*Try it*:
Would you retype, word for word, only the lines from the one holding "You are a GUI" through the final line of the entries below, without the pictures?

----

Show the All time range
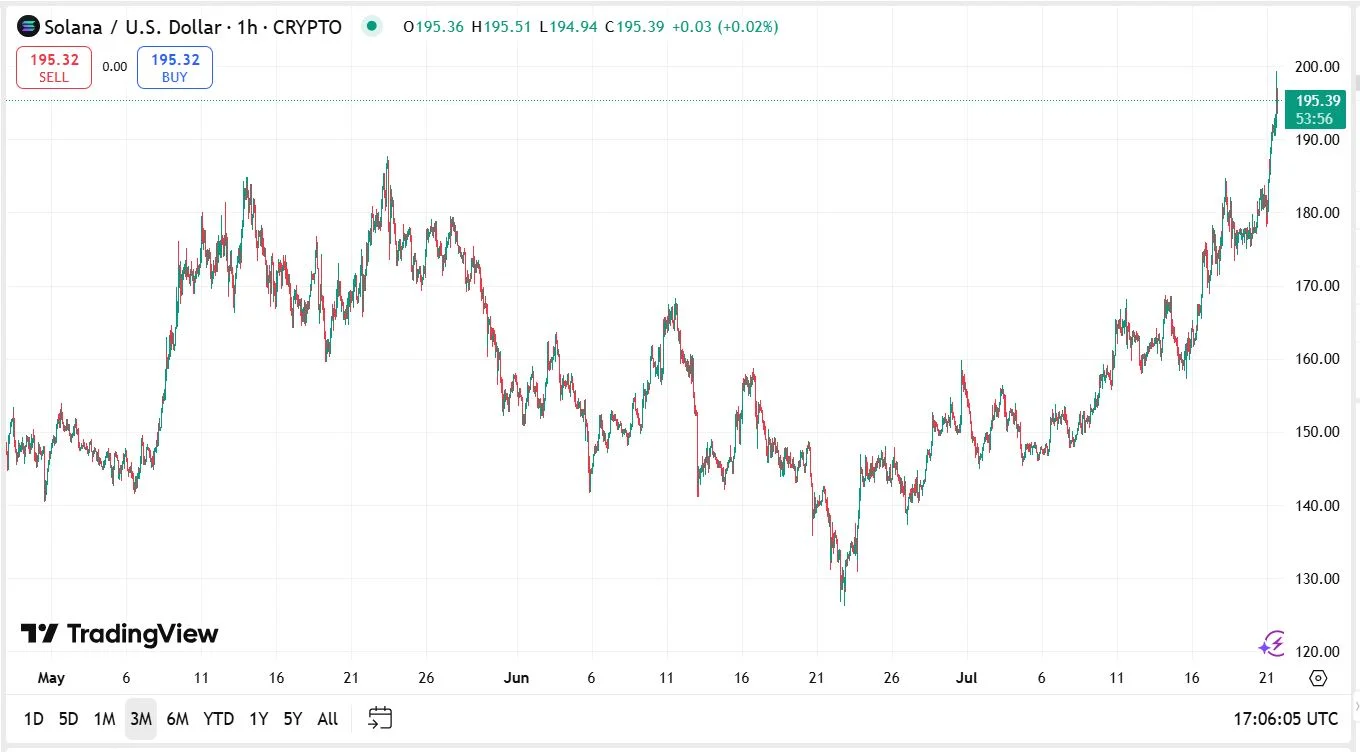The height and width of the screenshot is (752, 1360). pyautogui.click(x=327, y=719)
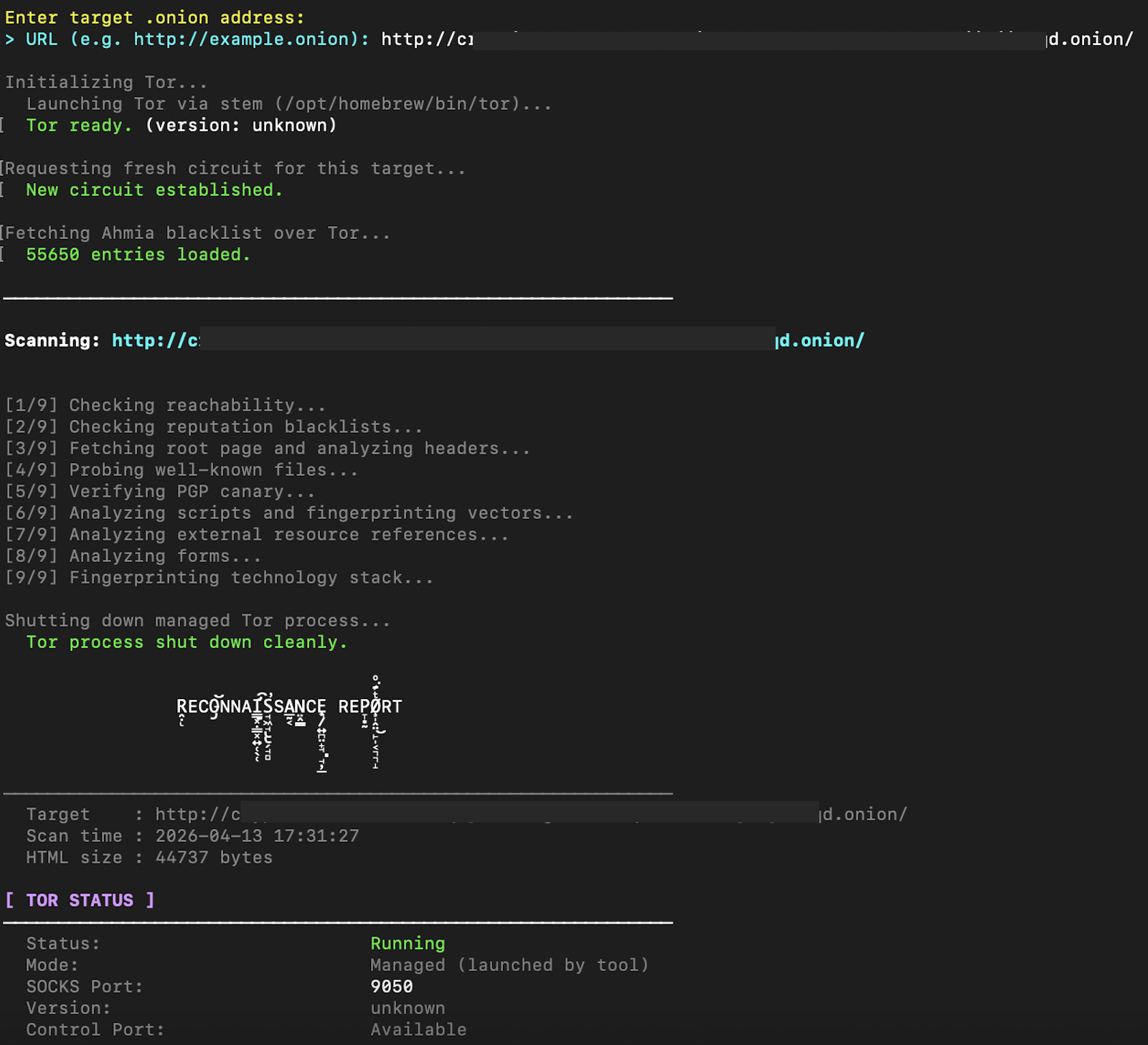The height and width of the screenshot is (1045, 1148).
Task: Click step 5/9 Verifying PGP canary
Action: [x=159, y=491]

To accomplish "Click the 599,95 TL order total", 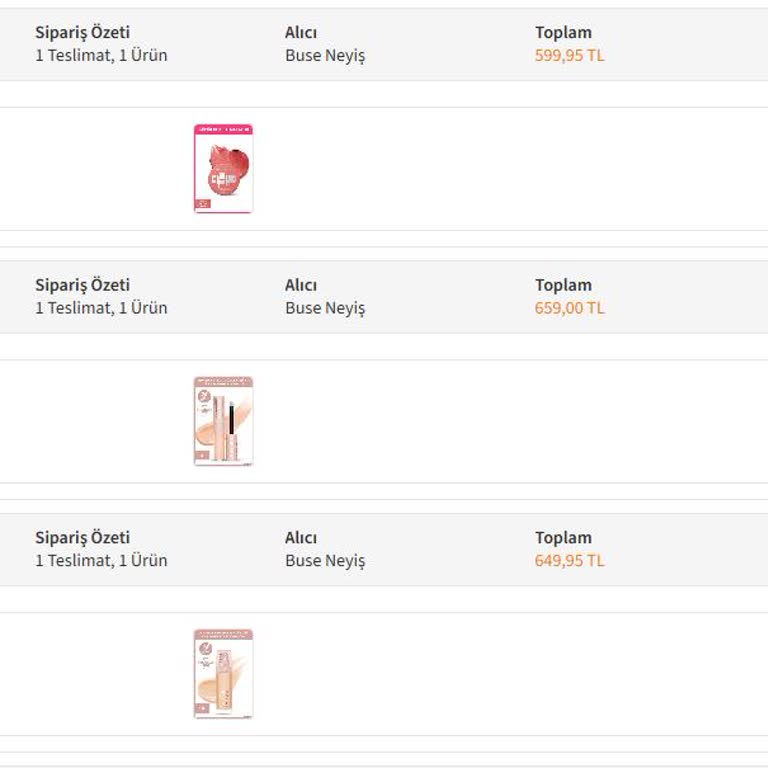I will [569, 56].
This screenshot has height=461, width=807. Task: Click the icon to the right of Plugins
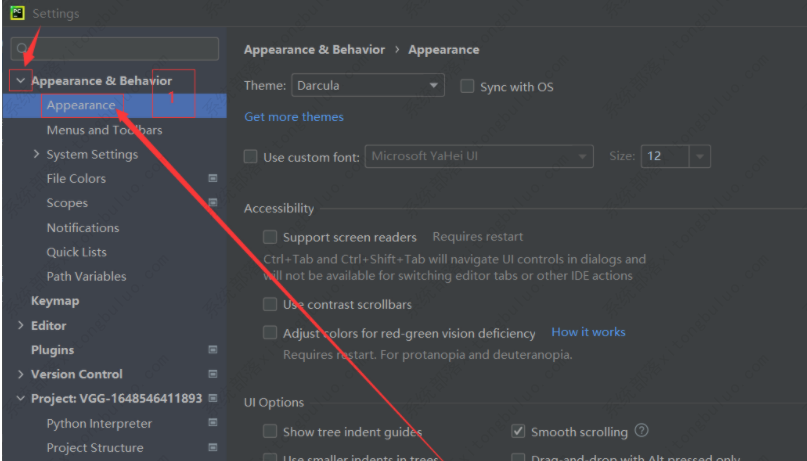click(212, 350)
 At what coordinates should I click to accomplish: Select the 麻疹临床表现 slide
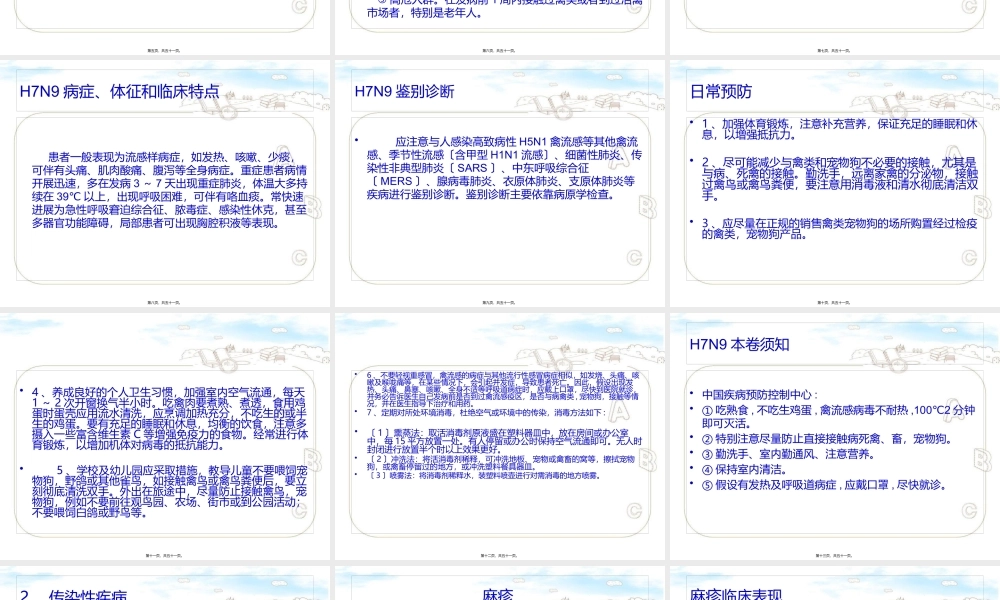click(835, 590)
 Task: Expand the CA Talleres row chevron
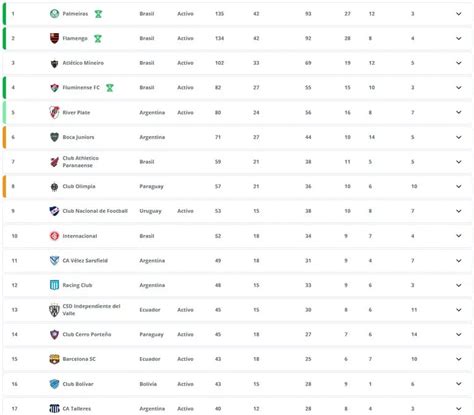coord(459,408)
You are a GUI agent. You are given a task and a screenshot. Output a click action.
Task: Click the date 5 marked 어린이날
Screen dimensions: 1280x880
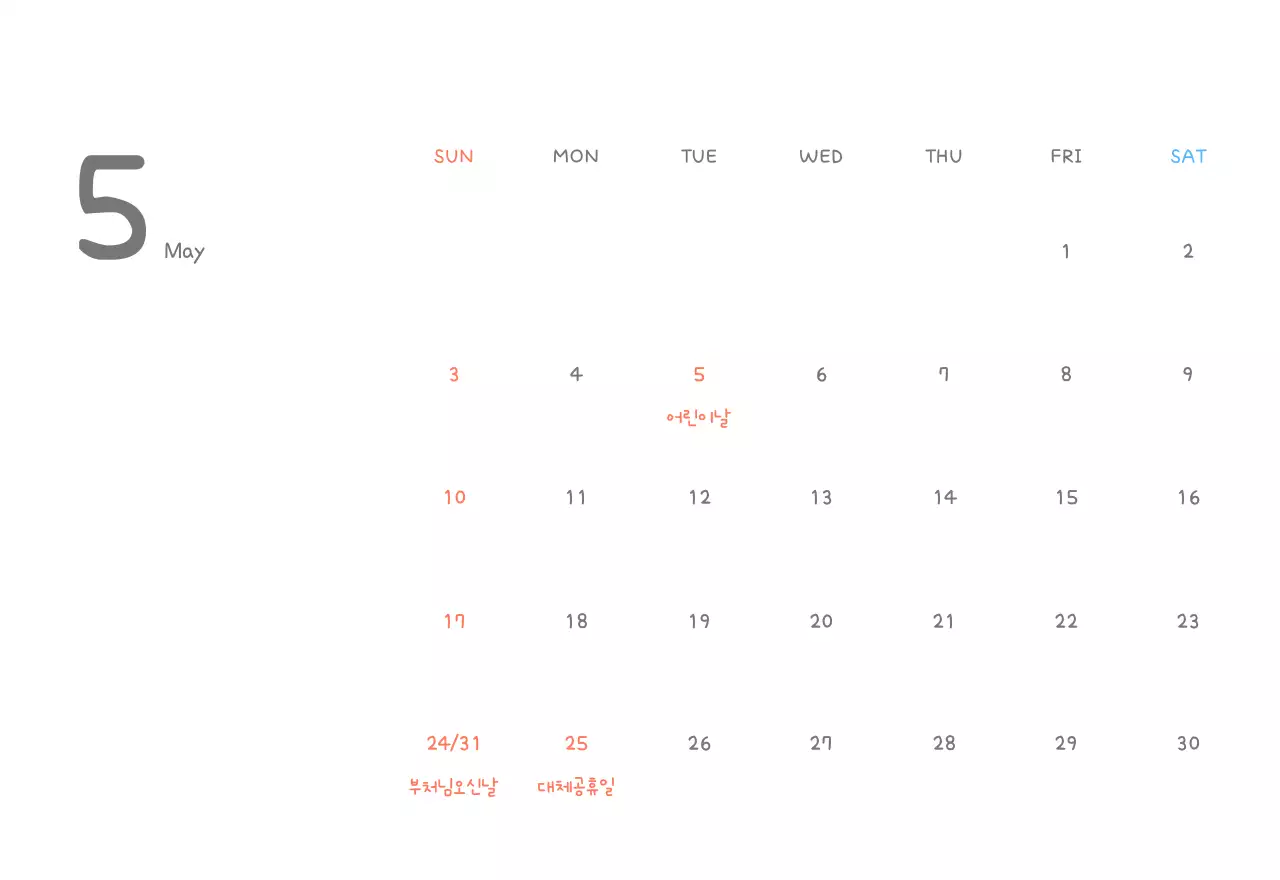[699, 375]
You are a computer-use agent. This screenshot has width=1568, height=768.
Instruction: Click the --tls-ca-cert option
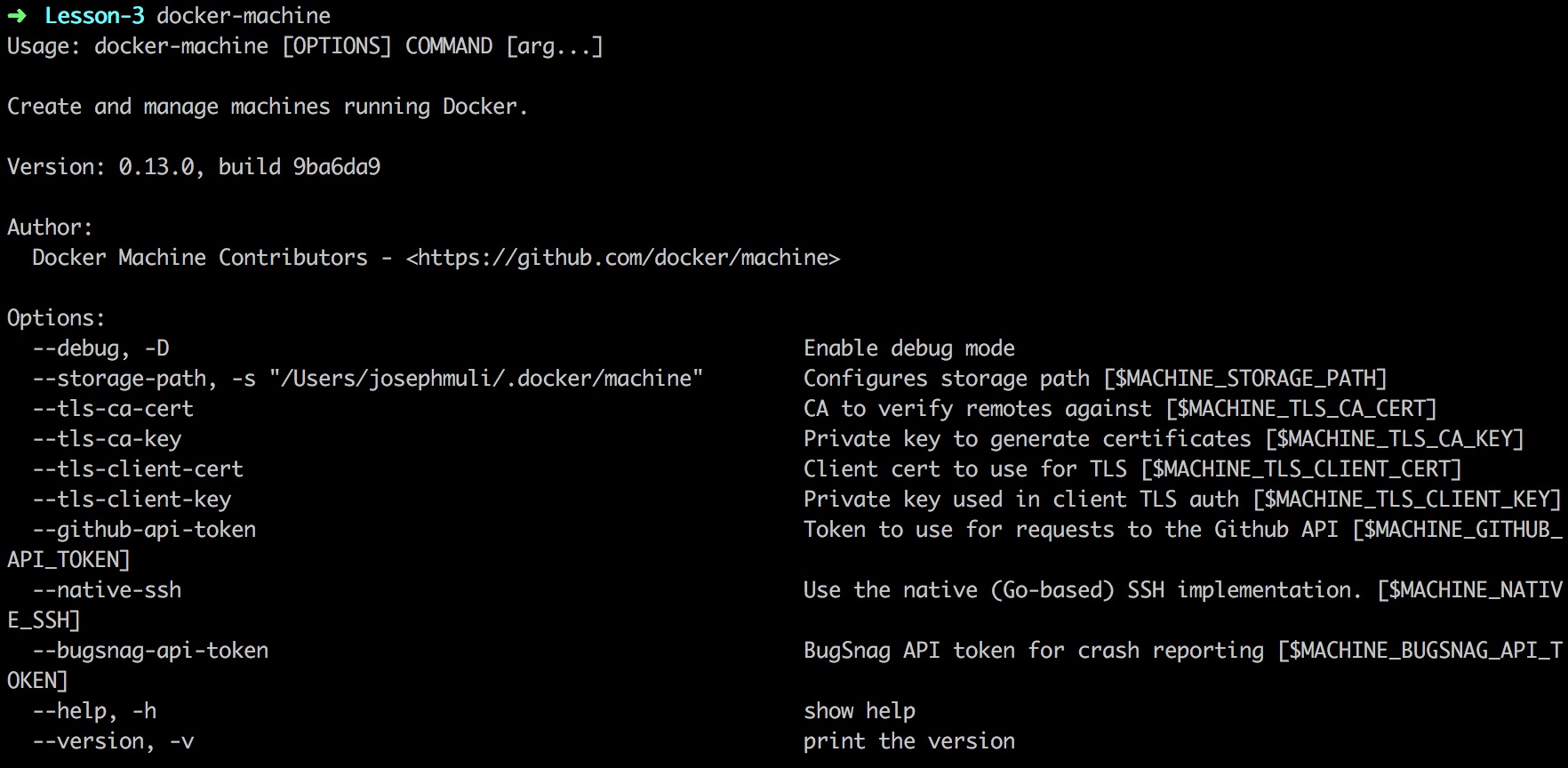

----

*Solution for this problem*:
You are a GUI agent. You are given a task and a screenshot. Output a click action.
Task: Click the date 5 marked 어린이날
Screen dimensions: 1280x880
[699, 375]
You are a computer-use agent. This screenshot has width=1568, height=768.
Instruction: Click the --tls-ca-cert option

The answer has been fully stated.